→ **PROMPT**
Write the data out again, word for word.

______________________________

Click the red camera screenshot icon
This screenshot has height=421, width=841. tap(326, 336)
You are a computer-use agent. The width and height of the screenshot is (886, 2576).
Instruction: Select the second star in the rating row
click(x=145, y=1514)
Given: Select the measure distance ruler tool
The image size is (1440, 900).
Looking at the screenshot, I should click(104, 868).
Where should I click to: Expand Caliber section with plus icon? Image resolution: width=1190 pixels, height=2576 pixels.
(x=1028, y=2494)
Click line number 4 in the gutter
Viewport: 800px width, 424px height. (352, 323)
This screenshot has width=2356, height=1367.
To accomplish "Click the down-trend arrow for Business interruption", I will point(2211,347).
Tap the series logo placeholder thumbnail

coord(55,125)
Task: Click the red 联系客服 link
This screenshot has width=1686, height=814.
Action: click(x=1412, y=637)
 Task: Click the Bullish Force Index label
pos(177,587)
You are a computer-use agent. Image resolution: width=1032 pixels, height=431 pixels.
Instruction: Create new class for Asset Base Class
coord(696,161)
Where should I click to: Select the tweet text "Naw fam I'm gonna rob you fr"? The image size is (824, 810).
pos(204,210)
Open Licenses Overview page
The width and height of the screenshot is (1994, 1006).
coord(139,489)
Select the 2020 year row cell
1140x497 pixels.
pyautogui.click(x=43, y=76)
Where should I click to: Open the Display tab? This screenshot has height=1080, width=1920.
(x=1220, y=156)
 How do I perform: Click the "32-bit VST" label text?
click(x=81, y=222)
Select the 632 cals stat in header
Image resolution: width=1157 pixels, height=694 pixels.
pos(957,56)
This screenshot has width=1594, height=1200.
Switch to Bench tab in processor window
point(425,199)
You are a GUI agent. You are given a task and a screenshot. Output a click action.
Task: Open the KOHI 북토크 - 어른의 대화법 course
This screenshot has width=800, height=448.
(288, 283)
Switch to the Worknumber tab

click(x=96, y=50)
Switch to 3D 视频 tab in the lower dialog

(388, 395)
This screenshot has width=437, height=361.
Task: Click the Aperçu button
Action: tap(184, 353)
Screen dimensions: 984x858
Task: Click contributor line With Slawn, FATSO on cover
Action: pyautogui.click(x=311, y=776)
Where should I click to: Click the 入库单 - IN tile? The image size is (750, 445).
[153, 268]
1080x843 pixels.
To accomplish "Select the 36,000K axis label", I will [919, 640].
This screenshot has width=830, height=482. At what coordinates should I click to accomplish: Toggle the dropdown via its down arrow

______________________________

→ **EXERCISE ANSWER**
Click the red camera screenshot icon
This screenshot has height=421, width=841. tap(326, 336)
You are a computer-use agent. The width and height of the screenshot is (886, 2576).
Instruction: Select the second star in the rating row
click(x=145, y=1514)
Given: Select the measure distance ruler tool
The image size is (1440, 900).
Looking at the screenshot, I should click(104, 868).
Where should I click to: Expand Caliber section with plus icon? Image resolution: width=1190 pixels, height=2576 pixels.
(x=1028, y=2494)
Click line number 4 in the gutter
Viewport: 800px width, 424px height. (352, 323)
This screenshot has width=2356, height=1367.
To accomplish "Click the down-trend arrow for Business interruption", I will point(2211,347).
Tap the series logo placeholder thumbnail

coord(55,125)
Task: Click the red 联系客服 link
This screenshot has width=1686, height=814.
Action: click(x=1412, y=637)
 Task: Click the Bullish Force Index label
pos(177,587)
You are a computer-use agent. Image resolution: width=1032 pixels, height=431 pixels.
Instruction: Create new class for Asset Base Class
coord(696,161)
Where should I click to: Select the tweet text "Naw fam I'm gonna rob you fr"? The image size is (824, 810).
pos(204,210)
Open Licenses Overview page
The width and height of the screenshot is (1994, 1006).
coord(139,489)
Select the 2020 year row cell
1140x497 pixels.
pyautogui.click(x=43, y=76)
Where should I click to: Open the Display tab? This screenshot has height=1080, width=1920.
(x=1220, y=156)
 How do I perform: Click the "32-bit VST" label text?
click(x=81, y=222)
Select the 632 cals stat in header
Image resolution: width=1157 pixels, height=694 pixels.
pos(957,56)
This screenshot has width=1594, height=1200.
Switch to Bench tab in processor window
point(425,199)
You are a GUI agent. You are given a task and a screenshot. Output a click action.
Task: Open the KOHI 북토크 - 어른의 대화법 course
This screenshot has width=800, height=448.
(288, 283)
Switch to the Worknumber tab

click(x=96, y=50)
Switch to 3D 视频 tab in the lower dialog

(388, 395)
This screenshot has width=437, height=361.
Task: Click the Aperçu button
Action: tap(184, 353)
Screen dimensions: 984x858
Task: Click contributor line With Slawn, FATSO on cover
Action: pyautogui.click(x=311, y=776)
Where should I click to: Click the 入库单 - IN tile? The image size is (750, 445).
[153, 268]
1080x843 pixels.
To accomplish "Select the 36,000K axis label", I will [919, 640].
This screenshot has width=830, height=482. At what coordinates should I click to accomplish: Toggle the dropdown via its down arrow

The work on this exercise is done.